A Google Chrome update slated for Jan. 2017 will warn users against entering personal data such as passwords and credit card numbers on web sites that don't follow the HTTPS protocol for data encryption. While Chrome cannot forbid users from accessing HTTP sites, the web browser can advise them against doing so by marking them to be non-secure.

"Chrome currently indicates HTTP connections with a neutral indicator," wrote Emily Schechter, the Chrome Security product manager, in a blog post. "This doesn't reflect the true lack of security for HTTP connections. When you load a website over HTTP, someone else on the network can look at or modify the site before it gets to you."

Come January, users of the currently unreleased Chrome 56 will notice a grey “Not secure” warning on HTTP pages that transmit credit card information and passwords.

Google-Chrome-56-Update-Encryption-HTTPS Come January, users of the currently unreleased Chrome 56 will notice a grey “Not secure” warning on HTTP pages that transmit credit card information and passwords.
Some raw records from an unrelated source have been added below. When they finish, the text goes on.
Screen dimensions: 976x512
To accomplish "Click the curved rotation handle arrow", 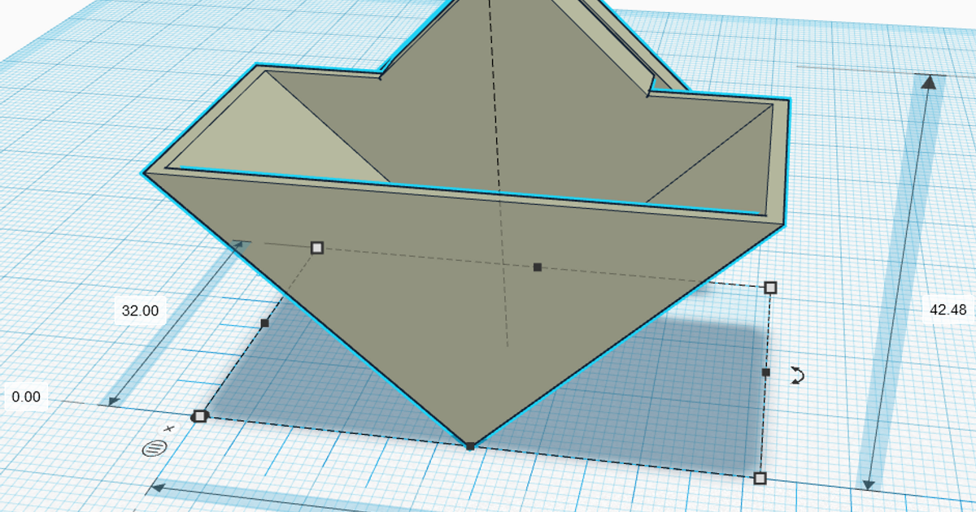I will (797, 376).
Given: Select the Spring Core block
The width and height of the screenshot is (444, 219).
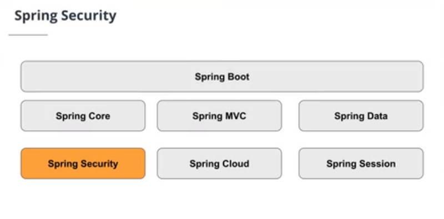Looking at the screenshot, I should click(83, 116).
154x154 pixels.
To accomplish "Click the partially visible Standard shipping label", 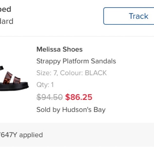I will [x=6, y=21].
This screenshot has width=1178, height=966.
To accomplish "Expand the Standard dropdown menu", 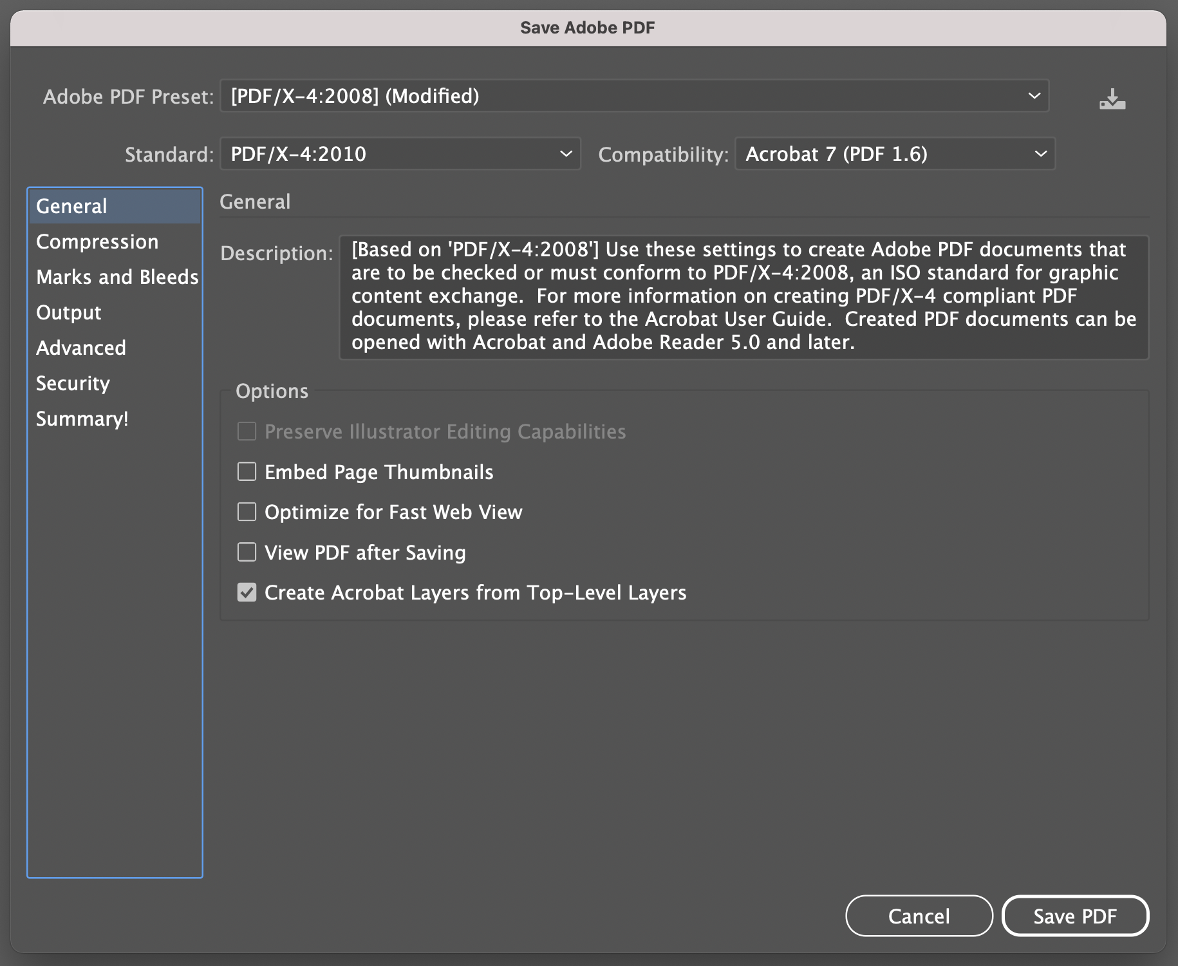I will pyautogui.click(x=400, y=154).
Photo: Google

The next step will be implementing the labelling of non secure pages in Incognito mode and later, marking all unencrypted sites with the red triangle icon it uses to reflect a broken HTTPS.
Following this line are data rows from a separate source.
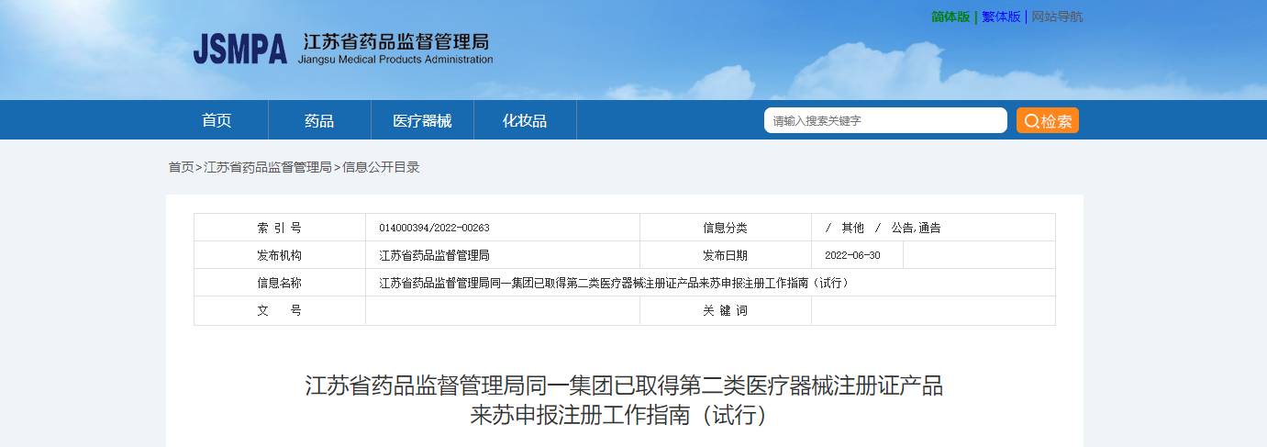The height and width of the screenshot is (447, 1267).
Task: Open 信息公开目录 from the breadcrumb
Action: point(381,167)
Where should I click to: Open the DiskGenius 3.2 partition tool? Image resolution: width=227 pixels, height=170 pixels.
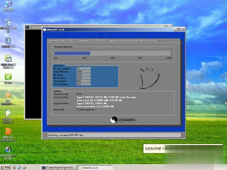point(8,132)
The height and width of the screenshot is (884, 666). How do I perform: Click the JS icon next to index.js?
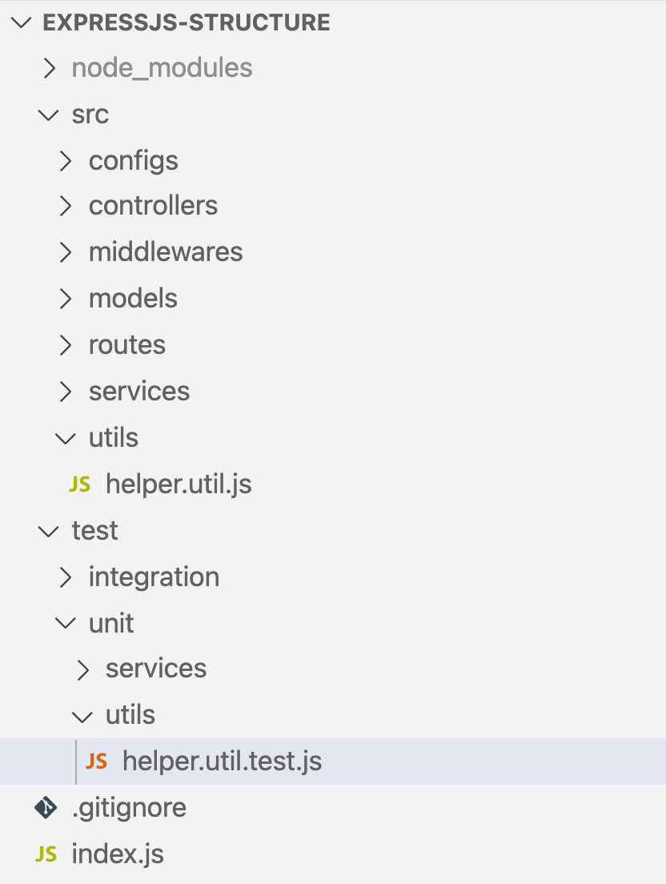coord(46,854)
Google-Chrome-Update-Encryption-Warning-HTTP Eventually, all unencrypted sites with the red triangle icon it uses to reflect a broken HTTPS. Photo: Google

What’s the difference between HTTPS and HTTP? It all boils down to encryption—or lack thereof. HTTPS—short for HyperText Transfer Protocol Secure—ensures that any data exchanged between a user’s browser and website is encrypted. This is imperative for preventing hackers from getting access to sensitive information. HTTP sites, on the other hand, do not offer encryption.

As for Google's decision to roll out small changes, Schechter explains that the company will be strategically taking “gradual steps” since studies have found that users “do not perceive the lack of a “secure” icon as a warning” and suffer from “warning fatigue,” which is when they become immune to warnings after being exposed to them too frequently.  

Last December, Google gave websites incentive to transition to HTTPS by prioritizing HTTPS pages over HTTP sites. Now, Schechter reveals that over half of the page loads on Chrome are over HTTPS.

“We definitely do plan to label all HTTP pages as non-secure eventually,” Schechter told Motherboard. “We really wanted to be careful about it and we wanted to get it right.”